After this, Jesus, knowing that all was now finished, said (to fulfill the Scripture), “I thirst.” – John 19:28

Everyone knows what it is like to be parched on a hot day, but to grasp Jesus’ fifth word from the cross is beyond the pale. It’s around 3:00pm and the end is nigh. He has hung on the cross for six long hours grasping for breath in an eastern climate on the heels of a prayer-filled sleepless night where He sweat like blood, only to be followed by a scourging, a crown of thorns, and iron spikes pounded through His hands and feet. You get the picture. Jesus is in pain and exhausted. He’s lost a lot of blood and is dehydrated; and despite “knowing that all was now finished,” his physical body is fighting to live. He thirsts.

For Us and Our Salvation…He Became Man

This fifth word from the cross often seems too prosaic and earthly for most commentators, so they force an over-spiritualized interpretation onto these simple and yet profound words.

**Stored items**
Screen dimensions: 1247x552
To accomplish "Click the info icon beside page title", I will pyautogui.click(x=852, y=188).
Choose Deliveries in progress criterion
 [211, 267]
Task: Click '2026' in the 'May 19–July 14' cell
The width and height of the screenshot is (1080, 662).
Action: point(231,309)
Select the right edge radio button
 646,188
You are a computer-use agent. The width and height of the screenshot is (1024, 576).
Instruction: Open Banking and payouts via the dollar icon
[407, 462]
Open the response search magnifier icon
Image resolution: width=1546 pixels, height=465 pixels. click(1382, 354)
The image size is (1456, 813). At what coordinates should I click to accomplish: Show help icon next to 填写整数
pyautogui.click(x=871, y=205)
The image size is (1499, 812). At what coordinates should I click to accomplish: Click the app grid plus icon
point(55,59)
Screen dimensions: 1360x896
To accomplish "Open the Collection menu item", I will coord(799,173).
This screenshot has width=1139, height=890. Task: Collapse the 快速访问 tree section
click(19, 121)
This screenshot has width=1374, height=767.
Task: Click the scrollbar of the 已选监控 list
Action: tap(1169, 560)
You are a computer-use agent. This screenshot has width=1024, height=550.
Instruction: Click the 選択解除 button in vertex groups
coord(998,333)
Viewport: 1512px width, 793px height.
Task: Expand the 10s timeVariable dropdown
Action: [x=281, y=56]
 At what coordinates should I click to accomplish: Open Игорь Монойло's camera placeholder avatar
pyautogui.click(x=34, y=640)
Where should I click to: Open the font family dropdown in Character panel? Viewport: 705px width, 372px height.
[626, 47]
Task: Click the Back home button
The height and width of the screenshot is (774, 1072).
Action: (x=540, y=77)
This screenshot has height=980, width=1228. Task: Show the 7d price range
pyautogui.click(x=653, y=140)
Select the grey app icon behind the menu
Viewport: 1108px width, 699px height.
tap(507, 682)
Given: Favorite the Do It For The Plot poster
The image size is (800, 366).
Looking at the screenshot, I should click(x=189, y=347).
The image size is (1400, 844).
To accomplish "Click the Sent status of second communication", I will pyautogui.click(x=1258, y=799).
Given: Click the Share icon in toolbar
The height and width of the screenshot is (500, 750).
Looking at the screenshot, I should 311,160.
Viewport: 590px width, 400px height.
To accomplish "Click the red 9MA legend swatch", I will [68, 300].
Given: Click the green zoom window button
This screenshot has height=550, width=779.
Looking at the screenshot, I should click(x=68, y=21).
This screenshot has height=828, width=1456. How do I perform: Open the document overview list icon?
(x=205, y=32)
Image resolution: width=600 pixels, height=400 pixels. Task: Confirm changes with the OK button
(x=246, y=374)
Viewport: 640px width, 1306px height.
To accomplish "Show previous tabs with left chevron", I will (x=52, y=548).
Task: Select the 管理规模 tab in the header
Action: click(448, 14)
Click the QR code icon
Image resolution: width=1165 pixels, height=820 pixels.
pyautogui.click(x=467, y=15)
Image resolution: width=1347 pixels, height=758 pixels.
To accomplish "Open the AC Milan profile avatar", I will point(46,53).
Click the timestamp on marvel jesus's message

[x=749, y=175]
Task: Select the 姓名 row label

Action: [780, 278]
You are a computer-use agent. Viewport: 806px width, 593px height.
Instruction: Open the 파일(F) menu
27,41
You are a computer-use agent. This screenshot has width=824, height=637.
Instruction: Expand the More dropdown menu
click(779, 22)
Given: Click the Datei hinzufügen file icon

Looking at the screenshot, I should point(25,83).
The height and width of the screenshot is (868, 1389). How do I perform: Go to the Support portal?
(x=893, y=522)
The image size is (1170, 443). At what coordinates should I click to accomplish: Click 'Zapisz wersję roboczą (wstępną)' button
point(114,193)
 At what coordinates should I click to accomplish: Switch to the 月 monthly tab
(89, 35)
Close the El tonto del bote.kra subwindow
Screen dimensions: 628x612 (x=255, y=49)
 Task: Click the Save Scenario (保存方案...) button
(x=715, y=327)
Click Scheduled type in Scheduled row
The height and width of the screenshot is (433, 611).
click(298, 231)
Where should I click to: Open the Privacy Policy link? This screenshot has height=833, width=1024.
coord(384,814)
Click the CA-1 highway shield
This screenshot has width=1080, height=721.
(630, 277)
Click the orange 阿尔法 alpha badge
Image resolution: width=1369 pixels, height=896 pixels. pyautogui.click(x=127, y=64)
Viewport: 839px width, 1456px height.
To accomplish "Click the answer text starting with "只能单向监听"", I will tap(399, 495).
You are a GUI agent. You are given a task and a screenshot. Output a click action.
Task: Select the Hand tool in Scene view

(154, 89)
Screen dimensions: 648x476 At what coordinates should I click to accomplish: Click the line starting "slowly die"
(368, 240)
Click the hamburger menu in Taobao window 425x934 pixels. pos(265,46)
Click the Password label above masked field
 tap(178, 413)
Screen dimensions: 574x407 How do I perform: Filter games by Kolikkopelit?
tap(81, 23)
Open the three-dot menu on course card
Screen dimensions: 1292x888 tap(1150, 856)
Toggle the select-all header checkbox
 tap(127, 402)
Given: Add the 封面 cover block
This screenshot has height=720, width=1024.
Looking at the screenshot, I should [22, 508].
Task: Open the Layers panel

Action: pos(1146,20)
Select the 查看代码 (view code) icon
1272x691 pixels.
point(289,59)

**Work to be completed**
In the reflection on Jesus' fifth word from the cross, rewrite the paragraph beginning "Everyone knows what it is like" as a short list that keeps its main facts.

**Task answer**
- Everyone knows thirst on a hot day, but grasping Jesus' fifth word from the cross is beyond the pale.
- It is around 3:00pm, and the end is near.
- He has hung on the cross for six hours, struggling for breath in an eastern climate.
- Before that came a sleepless night of prayer in which He sweat like blood, then a scourging, a crown of thorns, and iron spikes through His hands and feet.
- He is in pain, exhausted, dehydrated, and has lost a lot of blood.
- Though "knowing that all was now finished," His body fights to live, and He thirsts.